A Teacher’s Perspective on the Junior Achievement Finance Park

by Natalie Barnes

IMG_7453When I first heard that all eighth graders would be participating in the Junior Achievement Finance Park curriculum, I was not looking forward to the experience. I assumed that it would be just one more thing to try to fit into the already jam-packed school year. However, in the end, I was delighted by the experience and look forward to participating in the future.

I attended a training at the beginning of the 2015-2016 school year that shared highlights of the curriculum and took us on a tour of the location. I was still a bit confused, but the coordinators promised that once we looked at our curriculum guides, it would make much more sense. And they were right. The curriculum guide was well put-together, with color-coded organization, clear instructions, and detailed explanations. It also provided teaching suggestions, extension activities, and probing questions. The county required that we only cover a few lessons (shared between social studies and math class), which were mandatory material for the experience. However, there was a plethora of additional material for students who needed differentiation or teachers who had more time to further explore the content. Overall, the curriculum took approximately a week in math class and a week in social studies, although teachers were free to customize this for their classes as long as they met the minimum lesson requirements.

Each student had his or her own workbook.  These were consumable workbooks that were designed to be engaging to students with various graphics as well as plenty of activities and space to work—all in full color.

The fourteen required lessons covered four main topics:

  • Income
  • Saving, Investing, and Risk Management
  • Debit and Credit
  • Budget

Income and Budget were covered in math classes while the remaining topics were taught in social studies classes. While many situations were geared to future careers and salaries, students also spent a great deal of time analyzing situations and jobs that are common for middle and high school students. Many of my students were engaged as they examined current and future potential situations, applying the principles of financial literacy to their own lives. This became even more true as we prepared to attend the Financial Park.
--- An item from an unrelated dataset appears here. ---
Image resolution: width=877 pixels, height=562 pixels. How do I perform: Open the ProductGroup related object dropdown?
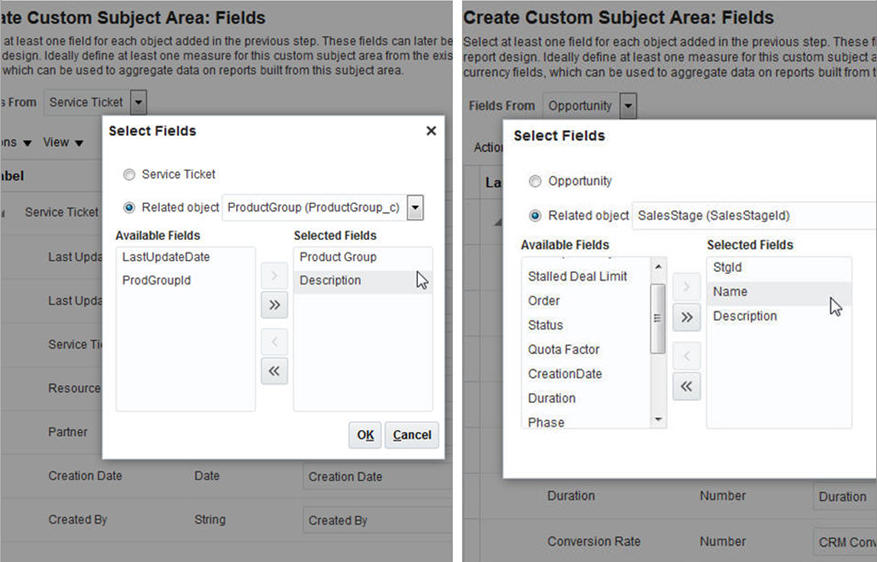[x=416, y=208]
The entire field trip was free of charge to students, ensuring that every student could come. The buses were prompt and because they were not school buses, students were excited to attend, and they felt like this was a special experience. When we arrived, they were ushered into the Financial Park auditorium to receive a brief overview of the day’s activities. But after only a few moments, they were split into groups and assigned a volunteer who would serve as their group leader for the day. Many of the volunteers were teachers, parents, student teachers, or community members. The students were often pleased to be working with an adult they knew. It was particularly advantageous to some of our students with learning disabilities or other special needs as they were able to be placed with supportive chaperones who allowed them to participate fully. We had a group who spoke very little English, which was assigned to a chaperone who also spoke Spanish, allowing the day to be conducted bilingually, truly allowing all the students to engage with the activities.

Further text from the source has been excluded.